The activists on Saturday, April 22 accused Maine’s government of putting the interests of corporations over the interests of the people for too long.

PORTLAND, Maine — Approximately 100 Maine activists and local youth groups took to the streets of Portland on Earth Day to show support for a “greener, safer” earth.

The rally kicked off at 2 p.m. April 22 at Monument Square. The groups then marched to City Hall, where speakers voiced their opinions about ending reliance on fossil fuel. They also tackled topics they believe are impacting Mainers, like climate justice, social justice, and racial justice, according to an email from Anna Siegel, a teenage climate activist with Maine Youth Action and Maine Youth for Climate Justice.

“Maine’s government has put the interests of corporations over those of the people for far too long. They have allowed Central Maine Power (CMP) to take advantage of its consumers financially and force the state to remain addicted to fossil fuels,” the email stated. “They also continuously fail to take action as companies pollute Maine’s air and water, endangering nearby communities, most prominently those populated by BIPOC and low-income constituents.”

Six activists and two poets addressed the crowd. They demand Maine leaders take action on multiple sectors, including replacing CMP with a consumer-owned utility, improving public transportation, and honoring tribal sovereignty. 

Rally organizer Leah Parrott, 21, of Denmark, said: "It’s unacceptable that companies are allowed to harm and take advantage of communities here without consequence," Parrot said. "My neighbors in western Maine would be better off economically and environmentally with a consumer-owned utility."

Anna Siegel, 16, a student and climate activist with Maine Youth Action and Maine Youth for Climate Justice said: “Maine must take is to invest in public transportation, which would lower our carbon emissions, narrow the transit equity gap, and connect rural Mainers to health care and essential services.”

Liliana Sapiel is a college freshman running the USM Student Alliance of Indigenous Peoples and said the Wabanaki communities need sovereignty. 
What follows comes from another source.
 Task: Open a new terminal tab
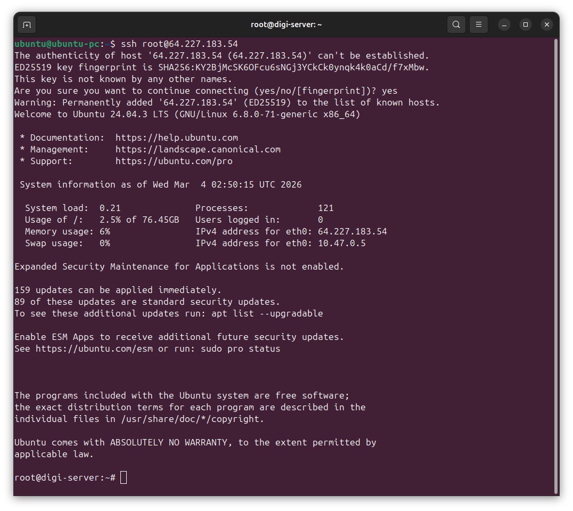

“Without our sovereignty, the government still has the power to make decisions for us. This is harmful and is detrimental to our livelihood and our culture. People are dying,” Sapiel said. 

Gov. Janet Mills issued the following statement on Earth Day:

“Addressing the first Earth Day gathering in Philadelphia’s Fairmount Park on this day fifty-three years ago, Maine Senator Ed Muskie called for ‘an environmental revolution' and told the 30,000 people assembled, ‘We are not powerless to accomplish this change, but we are powerless as a people if we wait for someone else to do it for us.’ For more than half a century, Maine people have heeded Senator Muskie’s call to action. Instead of waiting for others to lead, Maine people have worked to protect our precious natural resources, and in doing so, protect our health, our economy, and our very way of life."
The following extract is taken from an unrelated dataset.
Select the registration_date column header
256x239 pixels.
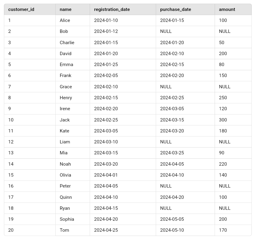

"In my first year as Governor, I declared that, ‘Maine Won’t Wait’ any longer to combat the impact of climate change on our state, and my Administration has made significant strides toward building a greener, more sustainable future for this place we cherish as our home," Mills said. 

"We must urge our government to listen to the interests of the people and the earth, not polluting corporations," Parrott said. 

Credit: Anna Siegel
Activists addressed the crowd on steps Maine’s leaders need to take to take action on the climate crisis.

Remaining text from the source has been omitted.